▶ [Exercise goal]
Lines with "agent" in them are to be located in the listing below and copied.

▶ [Supplied records]
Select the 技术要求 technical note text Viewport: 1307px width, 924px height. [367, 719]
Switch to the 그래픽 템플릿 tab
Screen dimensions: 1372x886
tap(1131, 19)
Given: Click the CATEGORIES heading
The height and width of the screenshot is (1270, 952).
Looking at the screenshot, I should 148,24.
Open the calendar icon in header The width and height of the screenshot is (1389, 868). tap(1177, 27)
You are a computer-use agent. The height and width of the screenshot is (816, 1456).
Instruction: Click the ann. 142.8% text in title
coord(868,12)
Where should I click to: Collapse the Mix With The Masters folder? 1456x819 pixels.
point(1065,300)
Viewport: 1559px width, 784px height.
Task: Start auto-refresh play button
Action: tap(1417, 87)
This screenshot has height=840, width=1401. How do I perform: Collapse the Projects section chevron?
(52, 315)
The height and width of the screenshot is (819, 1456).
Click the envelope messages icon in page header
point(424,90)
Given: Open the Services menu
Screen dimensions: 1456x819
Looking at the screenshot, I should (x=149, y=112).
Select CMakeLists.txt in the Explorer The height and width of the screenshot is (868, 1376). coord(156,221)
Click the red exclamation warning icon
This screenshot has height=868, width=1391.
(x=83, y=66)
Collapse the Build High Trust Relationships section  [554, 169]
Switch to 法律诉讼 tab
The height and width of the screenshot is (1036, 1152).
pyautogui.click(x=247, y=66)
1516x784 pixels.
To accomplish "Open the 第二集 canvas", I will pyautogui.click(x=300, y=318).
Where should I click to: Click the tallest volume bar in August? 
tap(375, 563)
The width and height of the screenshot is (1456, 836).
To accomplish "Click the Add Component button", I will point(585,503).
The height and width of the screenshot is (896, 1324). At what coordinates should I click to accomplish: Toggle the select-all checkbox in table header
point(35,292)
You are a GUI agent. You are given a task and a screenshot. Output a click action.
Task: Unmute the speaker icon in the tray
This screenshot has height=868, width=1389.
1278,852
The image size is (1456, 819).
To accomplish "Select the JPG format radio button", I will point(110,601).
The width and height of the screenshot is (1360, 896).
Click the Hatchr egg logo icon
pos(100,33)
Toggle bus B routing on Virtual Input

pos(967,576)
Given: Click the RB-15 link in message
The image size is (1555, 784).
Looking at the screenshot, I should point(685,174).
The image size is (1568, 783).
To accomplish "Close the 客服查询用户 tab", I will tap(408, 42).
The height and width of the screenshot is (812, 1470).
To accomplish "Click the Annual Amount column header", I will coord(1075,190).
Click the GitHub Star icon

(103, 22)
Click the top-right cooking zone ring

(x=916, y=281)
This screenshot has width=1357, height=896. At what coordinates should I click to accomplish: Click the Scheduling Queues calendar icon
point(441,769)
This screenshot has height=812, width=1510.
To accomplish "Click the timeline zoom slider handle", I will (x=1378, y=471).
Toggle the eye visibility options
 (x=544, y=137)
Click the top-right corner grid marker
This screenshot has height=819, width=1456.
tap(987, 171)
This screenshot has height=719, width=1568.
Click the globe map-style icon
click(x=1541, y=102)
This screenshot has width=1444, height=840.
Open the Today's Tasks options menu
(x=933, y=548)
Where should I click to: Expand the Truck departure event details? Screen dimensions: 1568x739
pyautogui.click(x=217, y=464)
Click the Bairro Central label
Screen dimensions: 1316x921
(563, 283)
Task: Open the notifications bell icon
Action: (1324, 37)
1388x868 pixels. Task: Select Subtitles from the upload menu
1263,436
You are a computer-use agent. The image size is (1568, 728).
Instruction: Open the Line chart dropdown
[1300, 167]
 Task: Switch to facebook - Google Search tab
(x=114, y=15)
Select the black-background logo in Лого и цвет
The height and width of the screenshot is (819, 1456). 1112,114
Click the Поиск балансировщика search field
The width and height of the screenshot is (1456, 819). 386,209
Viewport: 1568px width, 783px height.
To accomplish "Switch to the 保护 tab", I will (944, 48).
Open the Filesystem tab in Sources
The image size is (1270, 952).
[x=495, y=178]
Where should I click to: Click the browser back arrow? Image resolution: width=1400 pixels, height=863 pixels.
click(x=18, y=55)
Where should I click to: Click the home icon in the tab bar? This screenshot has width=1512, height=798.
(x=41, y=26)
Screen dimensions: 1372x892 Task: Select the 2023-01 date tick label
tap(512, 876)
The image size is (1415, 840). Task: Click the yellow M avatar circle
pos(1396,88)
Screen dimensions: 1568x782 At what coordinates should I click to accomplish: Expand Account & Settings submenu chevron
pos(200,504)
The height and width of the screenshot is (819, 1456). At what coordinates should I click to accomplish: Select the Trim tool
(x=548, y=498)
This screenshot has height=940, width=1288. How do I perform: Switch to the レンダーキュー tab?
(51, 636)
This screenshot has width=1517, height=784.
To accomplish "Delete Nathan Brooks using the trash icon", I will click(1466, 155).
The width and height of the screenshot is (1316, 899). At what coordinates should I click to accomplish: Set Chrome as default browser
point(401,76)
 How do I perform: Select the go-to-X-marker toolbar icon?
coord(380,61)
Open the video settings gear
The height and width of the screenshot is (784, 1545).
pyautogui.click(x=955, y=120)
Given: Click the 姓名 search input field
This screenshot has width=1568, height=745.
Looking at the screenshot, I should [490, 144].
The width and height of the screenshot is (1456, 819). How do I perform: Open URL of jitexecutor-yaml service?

▶ [Reply to the exercise]
You are a computer-use agent. The height and width of the screenshot is (816, 1456).
You are a GUI agent. You are given a task and a screenshot. Output a click action.
You are a computer-use agent. The image size is (1568, 728).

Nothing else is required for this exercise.